The other members are under-written, throwing the effort back on the performers to register. They get a bit of action out of the antiquarian, the only one still a functioning academic, who is winched into the tunneling site to stop the work endangering an ancient Corinthian column. This is picked up again in the chase where their van, with their physicist's after burner, destroys the Hadrian’s Market ruins.

There’s an excursion to the East where the Theoretical Anatomist is going Deer Hunter (he gets decked before he starts) and Lagos where another team member is trying to sell suitcase bombs useful for blowing up schools. That doesn’t go too well either.

Identifying ingredients like puffer fish venom means they manage to close a range of drug labs. However, their detoxed analyst finally succumbs to the allure of the red tablets which the cops are particularly keen to eliminate - Richard Linklater type rotoscope animated sequence.

Greta Scarano, (Birthday publicity shot, not from the film!)
Scarano, with a girl investigative reporter and her boss both on her ass, has to renege on their deal unless they can crack the red tablet guys and the clue of the chromatograph has them following a shipping container full of the birth control pills that the peddlers are using as an ingredient.

> _Material provided_
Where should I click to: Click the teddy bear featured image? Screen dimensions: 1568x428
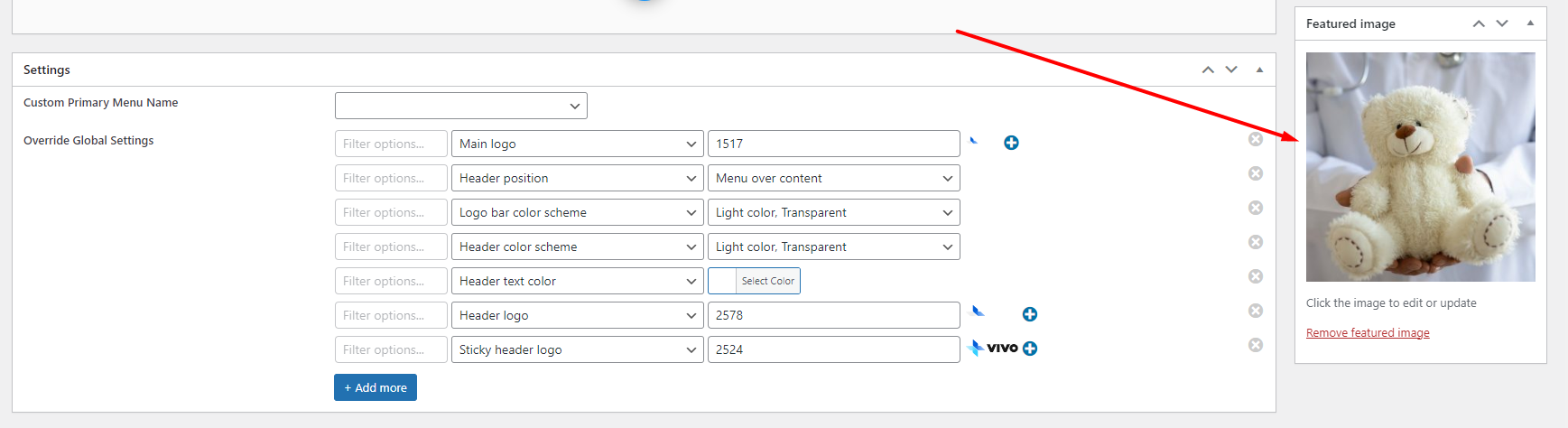[1420, 167]
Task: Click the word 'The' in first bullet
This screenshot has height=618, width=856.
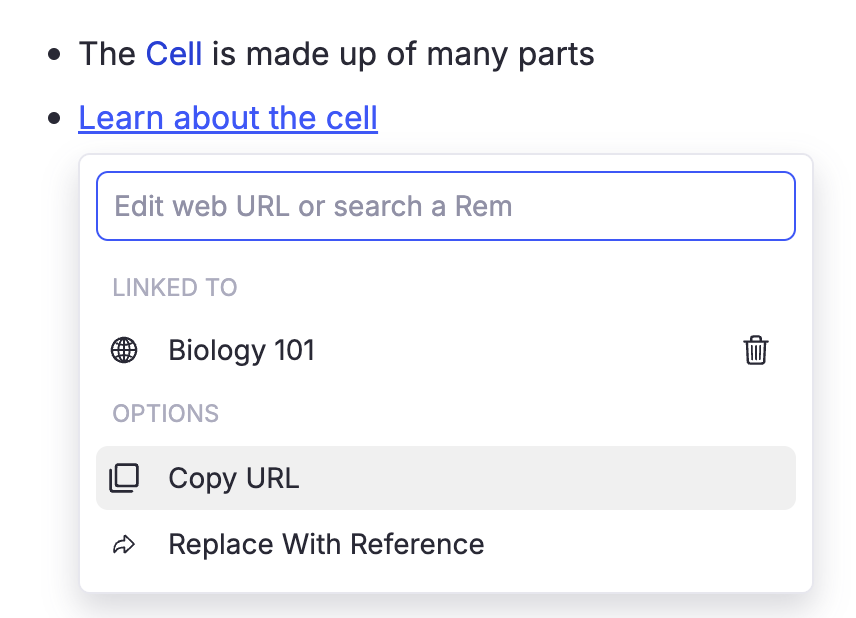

> _Complete the following_
1 > Retype the review word for word, starting at "Scarano, with a" and ending at "as an ingredient.".
2 > In the review, what is the antiquarian winched into the tunneling site to protect?
The material isn't needed for this.

> _Results for the exercise_
1 >
Scarano, with a girl investigative reporter and her boss both on her ass, has to renege on their deal unless they can crack the red tablet guys and the clue of the chromatograph has them following a shipping container full of the birth control pills that the peddlers are using as an ingredient.

2 > An ancient Corinthian column.